Friday, September 2, 2011

Fifty That Changed the World -- A Tiny Bit



A pet project of London design icon Terence Conran is the Design Museum (Wikipedia entry here and web site here).

It's not far off the tourist track, being located across the Thames and a short ways downstream from the Tower of London (walk across the Tower Bridge and hang a left (sort of -- you have to zig and zag a little to get back to the riverside).

I bring this up as incidental background to the series of books the museum produced over the last few years. The graphic at the top of this post shows covers of four of them. Their titles can be generalized as "Fifty Xxxxs That Changed the World" where the "Xxxxs" is Dresses, Bags, Chairs, Hats, Shoes and Cars.

The books are small in format and short in pages. There is a skimpy introduction and the fifty selections are presented in spreads -- text on the left-hand page and an illustration on the right.

But what seriously bothers me is the Changed the World business.

I see this phrase far more often than it merits. A case can be made that anything changes the world in some degree by its presence, absence or actions. But that trivializes the concept to the point of uselessness. At the other extreme might be strike by an asteroid or large meteor. Most of us would agree that the Great War and World War 2 changed the world, as did the domestication of the horse and fire, the invention of the wheel and the airplane, and other events that affected the lives of millions.

But handbags? dresses? hats? C'mon; don't be silly. A more accurate title might be "Fifty Xxxxs That Are Pretty Interesting."

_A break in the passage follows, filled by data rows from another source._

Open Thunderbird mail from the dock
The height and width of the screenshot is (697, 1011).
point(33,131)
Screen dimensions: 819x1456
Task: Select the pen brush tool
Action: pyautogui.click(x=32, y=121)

As an aside, there are those admonitions that are usually directed towards naive youth. Major in this or that subject in university, get a job in such-and-such field and you, too, can Change the World! If I ever get the power to Change the World, one of the first things I'll do is abolish that phrase.

1 comment:

Hels said...

I agree. Out of books on dresses, bags, chairs, hats, shoes and cars, the only one I would read is about chairs. Not because chairs changed the world - they did not. But because design practices in the applied art world were always interesting.